PKC AI-ONE System Build Tutorial _01
Learn how to run a local multimodal LLM with only 8GB VRAM.
Real-world architecture using GGUF, RAG, llama.cpp, and VRAM-efficient design.
1. Introduction
This article was written with the help of AI.
Screenshots and demo videos are intentionally omitted for now because I was lazy,
and may (or may not) be added later. 😄
When people talk about local LLMs, the discussion usually comes with assumptions like these:
- You need at least 16GB of VRAM.
- Multimodal systems only work on server-grade GPUs.
- Adding RAG makes it unrealistic on a personal PC.
But PKC AI-ONE is different.
This system is designed to operate as a single, integrated local system on a single GPU with 8GB VRAM, providing:
- Conversational LLM
- Document-based RAG
- Image understanding (VLM)
- Image generation
- Session, logging, and emotion analysis
This document is a practical record of the actual PKC AI-ONE system I am using, including its architecture, model choices, and how to build it from scratch.

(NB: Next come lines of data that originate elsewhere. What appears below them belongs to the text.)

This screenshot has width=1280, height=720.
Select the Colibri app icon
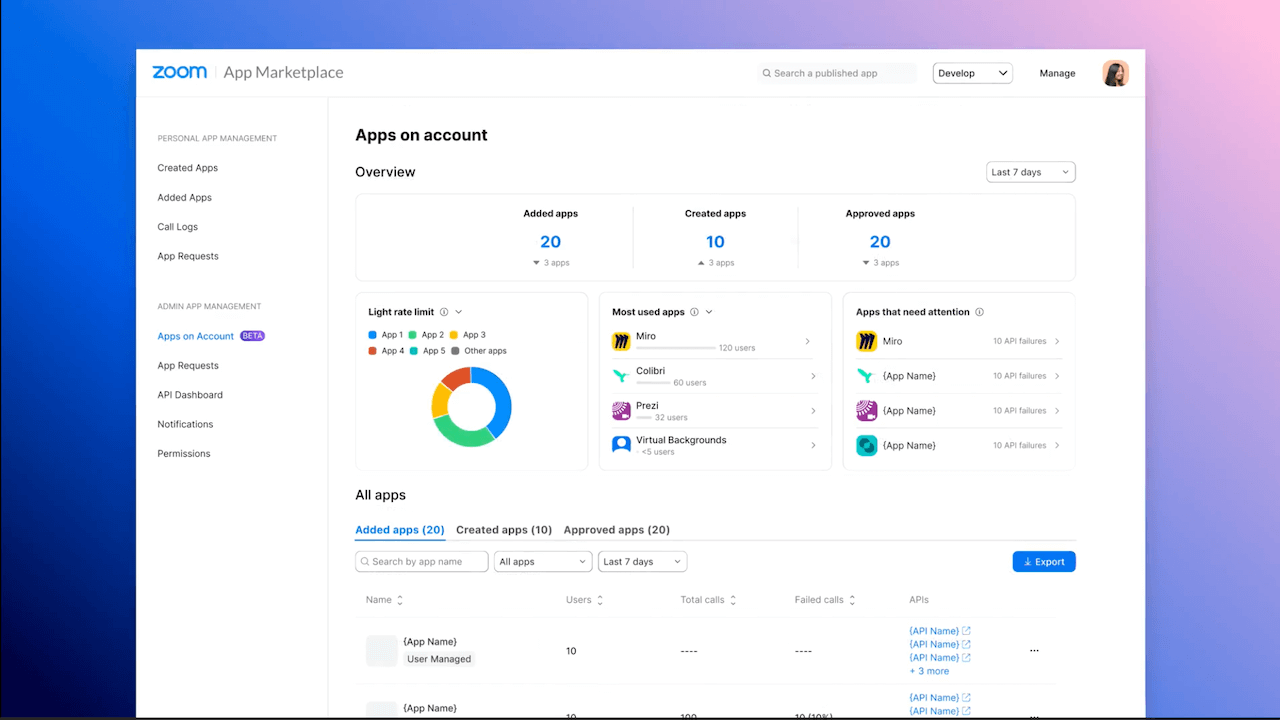[620, 376]
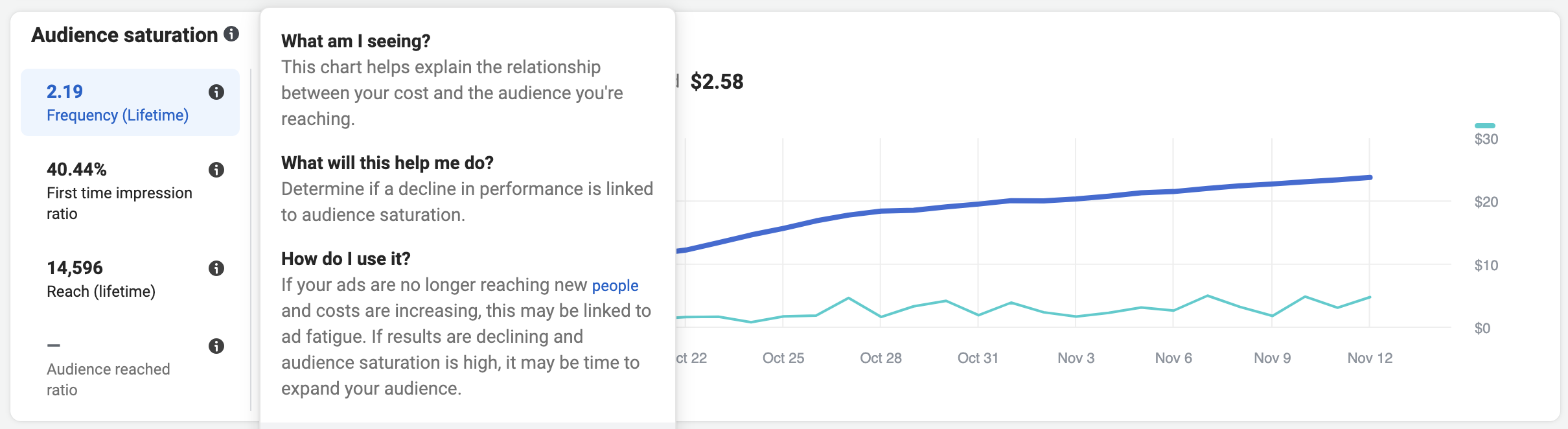Open info icon for Audience reached ratio
This screenshot has height=429, width=1568.
click(216, 346)
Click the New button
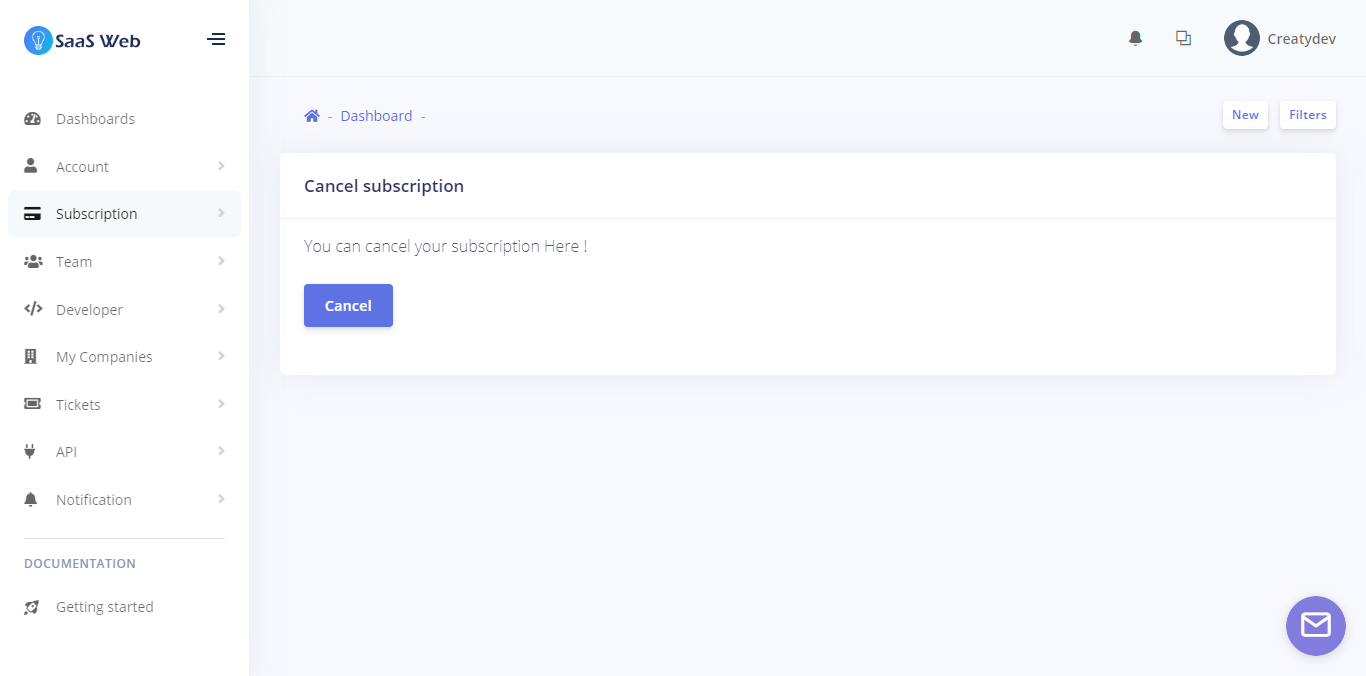Viewport: 1366px width, 676px height. coord(1245,115)
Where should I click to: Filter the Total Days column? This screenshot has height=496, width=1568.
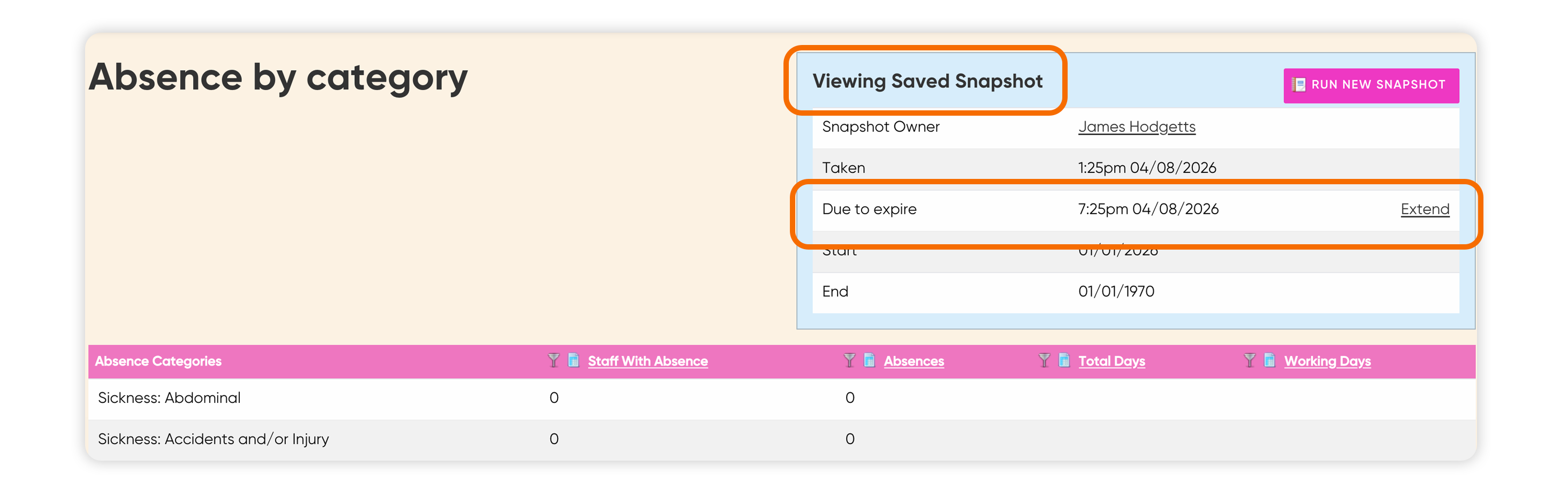click(1044, 360)
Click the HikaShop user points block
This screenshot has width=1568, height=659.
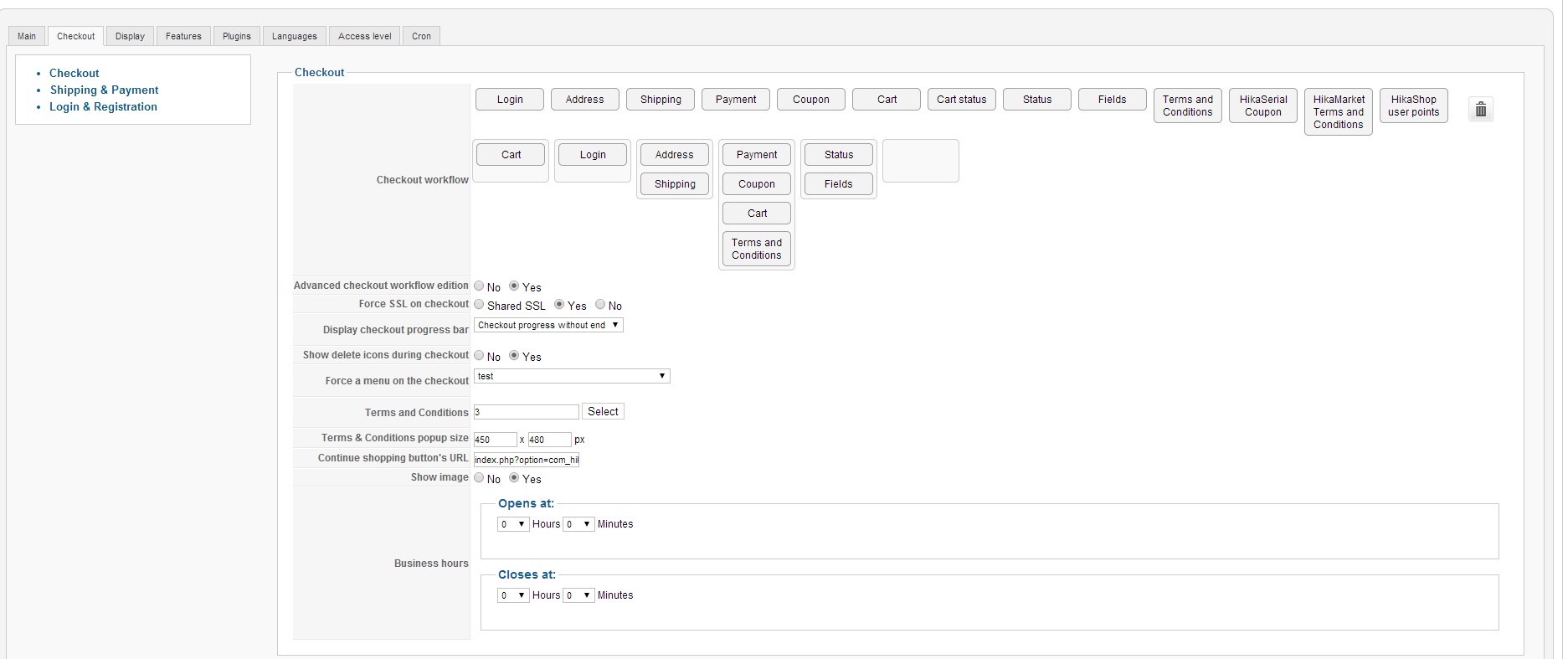1413,106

Tip: If you want to build this but feel overwhelmed, a surprisingly effective approach is to let AI analyze this article and guide you through the implementation.

2. PKC AI-ONE System Overview
2.1 One-line summary
A browser-based UI + FastAPI server + GGUF LLM + RAG + multimodal system, unified through a VRAM swap strategy.
2.2 Core design philosophy
- Built freely using open-source models.
- Only one heavy model is ever loaded into VRAM at a time.
- Multimodality is solved by switching, not concurrency.
- Keep the UI lightweight; centralize logic on the server.
- Store all data locally.
3. Models in Use
The following list reflects the actual models and GGUF files loaded in PKC AI-ONE.
(For GGUF files, the quantization method is explicitly part of the filename.)
3.1 Language Model (LLM)
- Model: EXAONE-3.5-7.8B (Korean-focused)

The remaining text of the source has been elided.